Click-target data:
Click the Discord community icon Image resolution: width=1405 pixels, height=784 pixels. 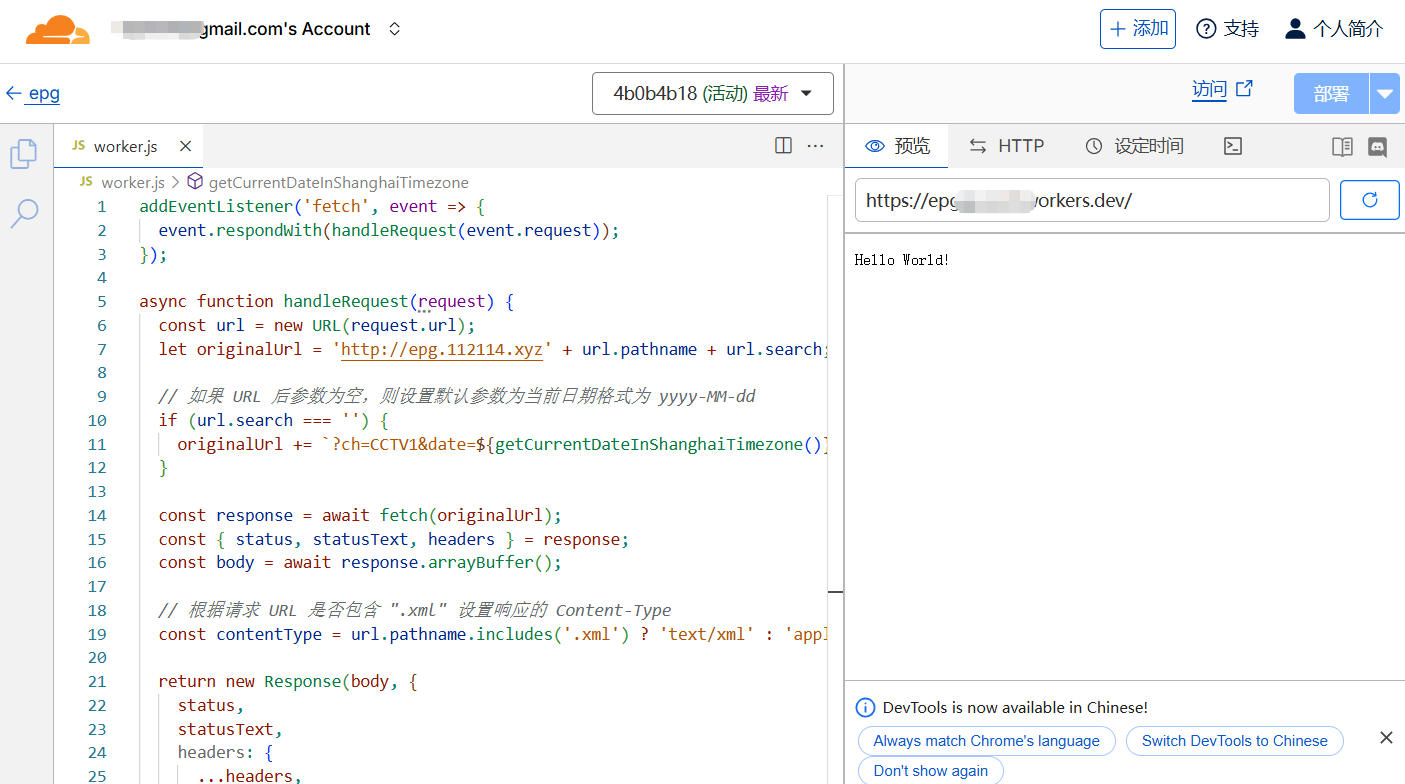(x=1377, y=146)
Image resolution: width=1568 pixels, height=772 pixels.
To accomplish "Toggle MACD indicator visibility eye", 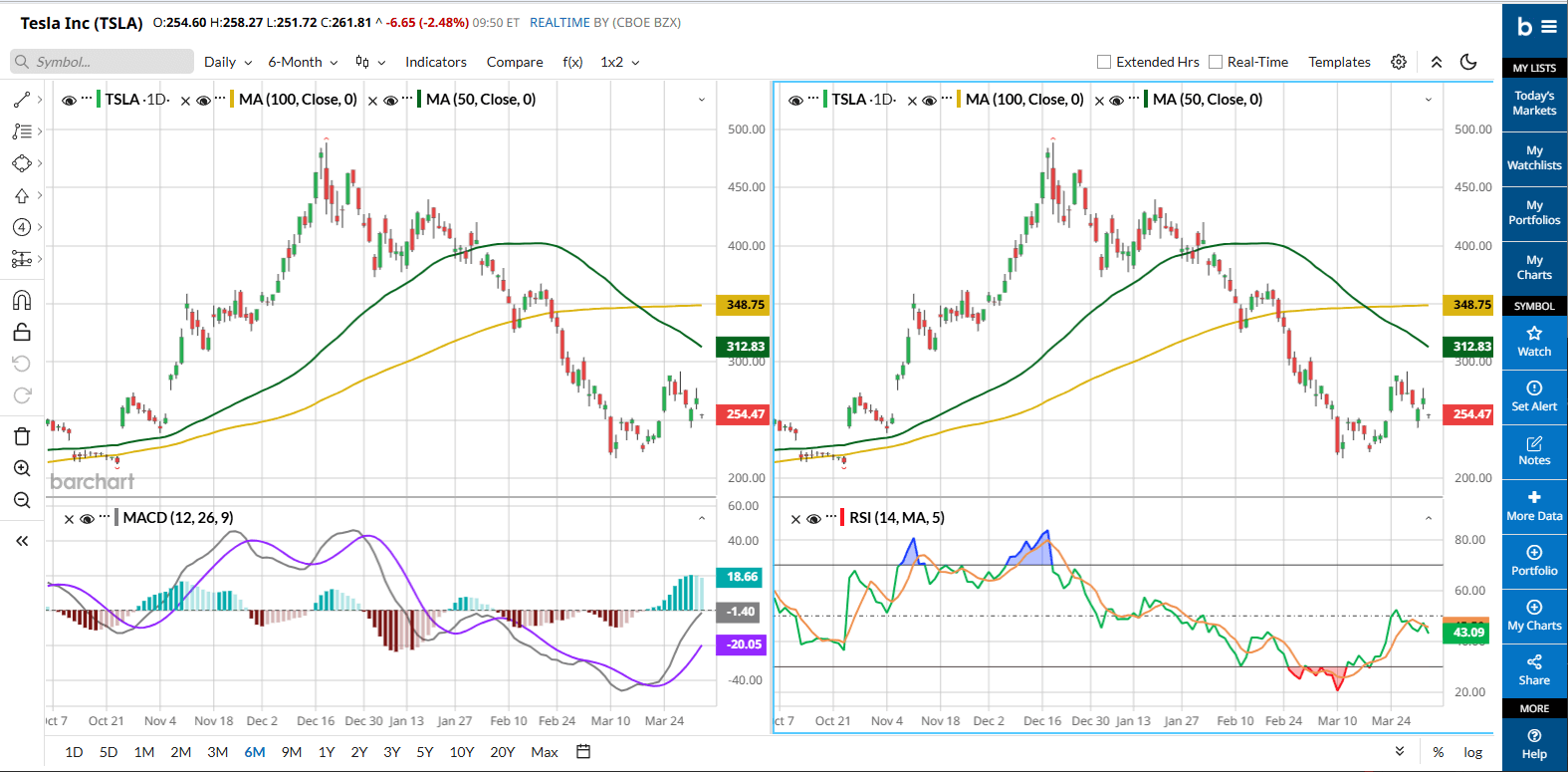I will coord(88,519).
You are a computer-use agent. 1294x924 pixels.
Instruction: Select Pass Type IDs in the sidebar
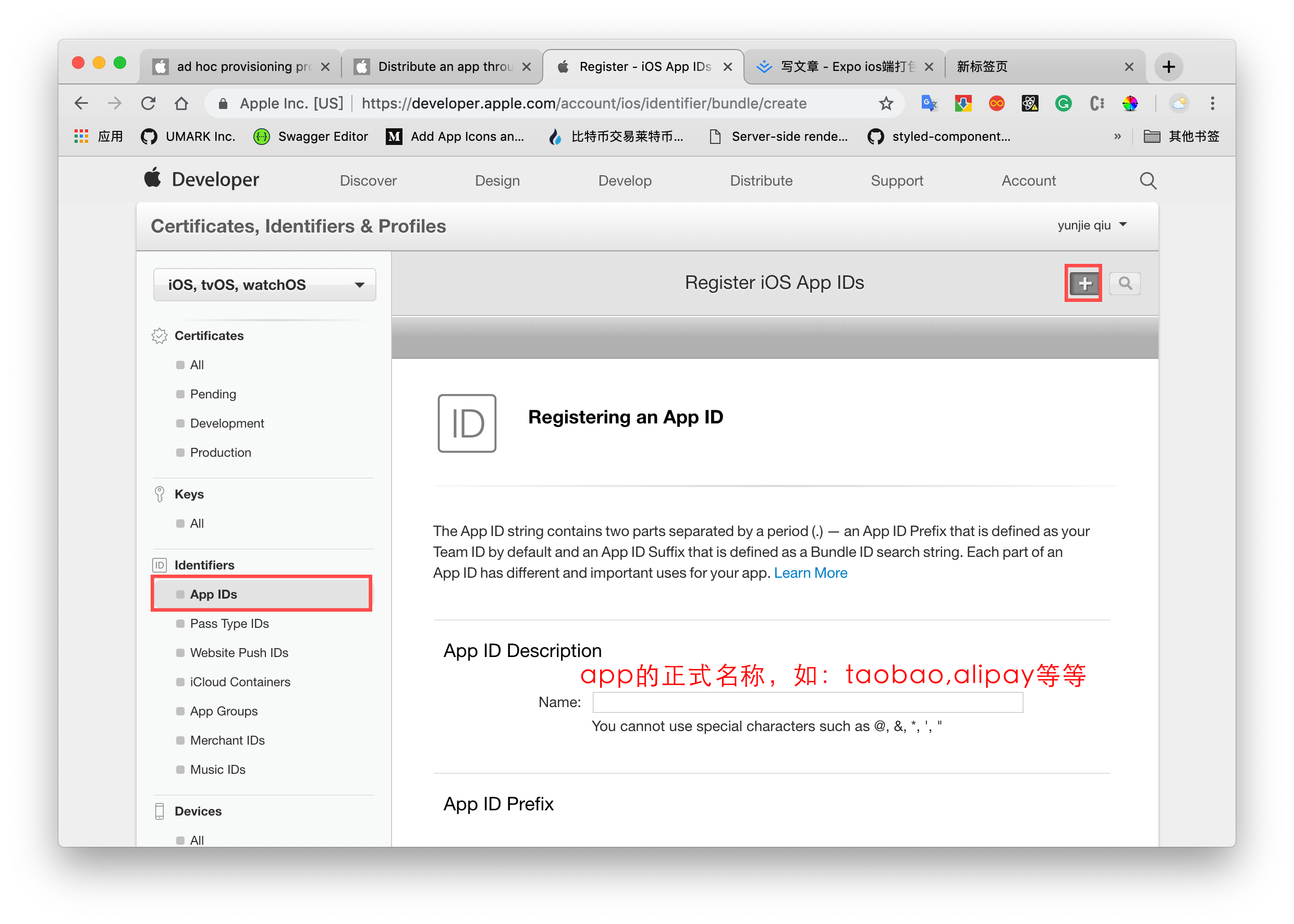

The request: Put the lines from the one containing "You are a computer-use" through the final line, both included, into a numbered list, skipping blank lines and leaving out the pictures.

Answer:
1. You are a computer-use agent. 1294x924 pixels.
2. Instruction: Select Pass Type IDs in the sidebar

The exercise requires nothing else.